しかし、答えなどわかるはずがない。幽霊の仕業だとか本当は呪われていたとか終いには宇宙人の攻撃だとか突拍子もないことを考えていた。

 大学を卒業し、数十年が経った。僕はあの日の時間が流れている場所に立っていた。
「皆、久しぶりだね。いやそれは僕だけか、君たちにとっちゃ数秒間の出来事なのかもしれない。」一呼吸置いてからまた話し始める。「あれからたくさん考えたんだ。聞いてよ僕の本音。」

「君たち五人を巻き込んだこの現象は何一つ解決の糸口は見出されていない、それどころか世間はすでに君たちのことも忘れ去っているだろう。でも、僕は一つ分かっていることがあるんだ。警察にも親にも言っていないことが一つだけある。」

 「僕ら六人があの日、あの夜、自殺できる場所を探していたこと、中学の時クラスメイトを殺して埋めたことまだ誰にも言ってないんだ。あの時から六人で背負っていこうって決めたのに今じゃ僕だけあの罪に苛まれている。もう疲れちゃったな僕…。別に特別仲が良いってわけじゃないけど、同じものを背負っているだけでこんなにも一緒に行動できるだなんて思いもしなかったよ。」ポケットから折り畳みのナイフを取り出し、刃を首にあてる。

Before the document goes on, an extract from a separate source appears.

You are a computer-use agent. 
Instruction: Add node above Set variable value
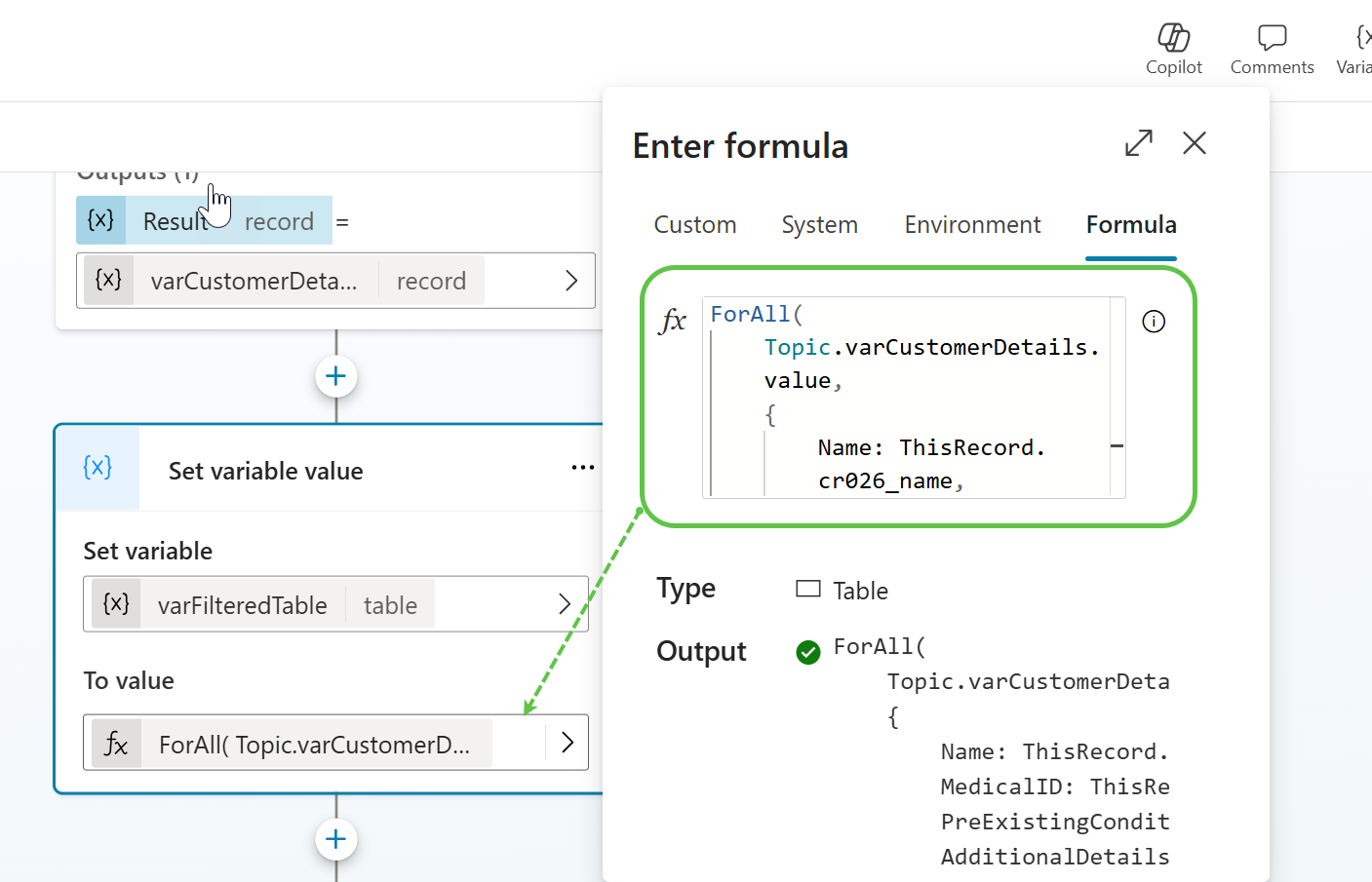[x=336, y=376]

「なんだろうな、僕だけが君たちみたいにならなかった理由…。ほんとは君たち五人とも死にたくなかったんでしょ。罪を償わないといけないのは分かっているけどポーズだけ。本気で死のうとしてたのは僕だけなんじゃないかな。」だんだんと笑いが込み上げてくる。

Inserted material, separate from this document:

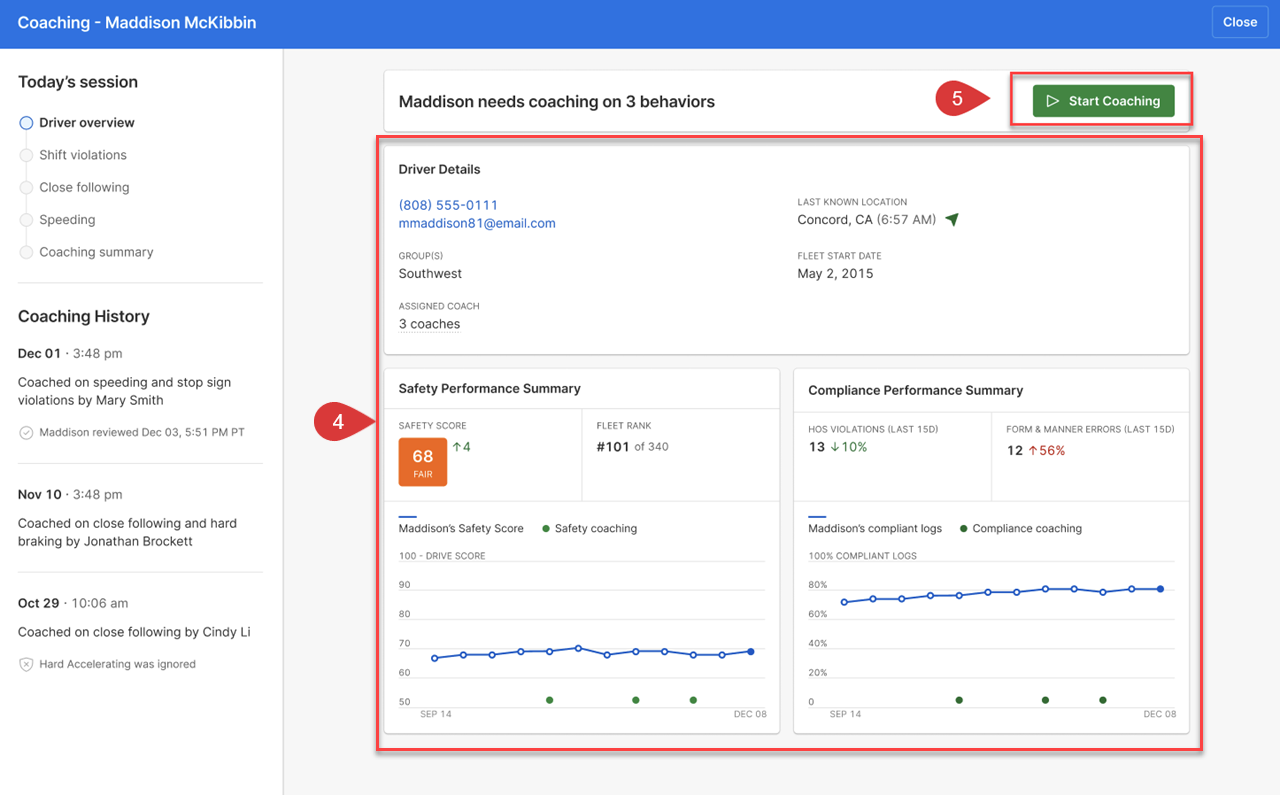Click the mmaddison81@email.com email link
This screenshot has width=1280, height=795.
[x=477, y=223]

「はははっ、よかったね、これでもう死ななくて済むじゃん、君たちはその茶番劇の中で永遠の時間を過ごせばいいよ!」ナイフを握っている手に力を込める。
「じゃあな、お前ら、俺が先に死んどいてやるよ。」笑っている五人の前で首を掻っ切ってやった。自分の生ぬるい血が噴き出ているのが分かる。倒れる寸前、五人の顔を見た。五人と目が合った気がする…。お前らもちゃんと死ねよ。